La Justicia profundiza la investigación a Francisco Adorni y pone la lupa sobre su crecimiento patrimonial
Por orden del juez Sebastián Casanello, se realizó un procedimiento en el Ministerio de Defensa para retirar documentación vinculada al paso del funcionario por distintos cargos dentro del Estado.

La causa judicial por presunto enriquecimiento ilícito contra Francisco Adorni sumó en las últimas horas nuevas medidas que reflejan el avance de la investigación y aumentan la presión sobre el entorno del oficialismo, consignó la periodista Vanesa Petrillo (Minutouno). Los investigadores buscaron reconstruir el recorrido administrativo y patrimonial de Adorni, hermano del vocero presidencial y jefe de Gabinete Manuel Adorni.
Entre los documentos secuestrados figuran resoluciones de designación, historial salarial y antecedentes laborales dentro del ministerio y del Instituto de Ayuda Financiera para Pago de Retiros y Pensiones Militares (IAF), organismo que encabezó desde junio de 2025.
La investigación judicial intenta determinar si existió un incremento patrimonial injustificado durante su desempeño en la función pública. En ese marco, ya se levantó el secreto bancario y fiscal del actual diputado provincial y se activó un amplio relevamiento de información financiera, tributaria y patrimonial.

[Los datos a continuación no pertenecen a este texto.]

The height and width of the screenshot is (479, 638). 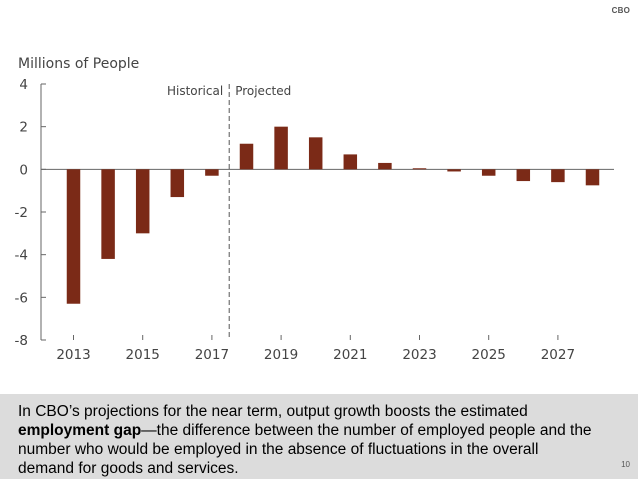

El expediente, impulsado por el fiscal Guillermo Marijuán a partir de una denuncia presentada por la diputada Marcela Pagano, apunta especialmente a la velocidad con la que Adorni habría cancelado un crédito hipotecario cercano a los 60 millones de pesos, una operación que, según el dictamen fiscal, no podría justificarse con los ingresos declarados oficialmente.
De acuerdo con la acusación, el patrimonio informado por el funcionario prácticamente se duplicó en un año. La Justicia considera que los números declarados no guardan relación con su capacidad de ahorro ni con su trayectoria previa dentro del sector público.
En ese contexto, se solicitaron informes a bancos, organismos de control y registros oficiales para rastrear movimientos de dinero, compra de bienes, operaciones cambiarias y posibles vínculos societarios. También se pidió acceso a consumos con tarjetas, cajas de seguridad, activos virtuales y transferencias realizadas en los últimos años.
El caso se produce en un momento de alta sensibilidad política para el Gobierno de Javier Milei, que enfrenta cuestionamientos por transparencia y tensiones internas dentro de La Libertad Avanza. La profundización de la causa agrega un nuevo foco de conflicto para la administración libertaria, mientras la Justicia intenta determinar si detrás del crecimiento patrimonial existieron maniobras incompatibles con los ingresos declarados por el funcionario.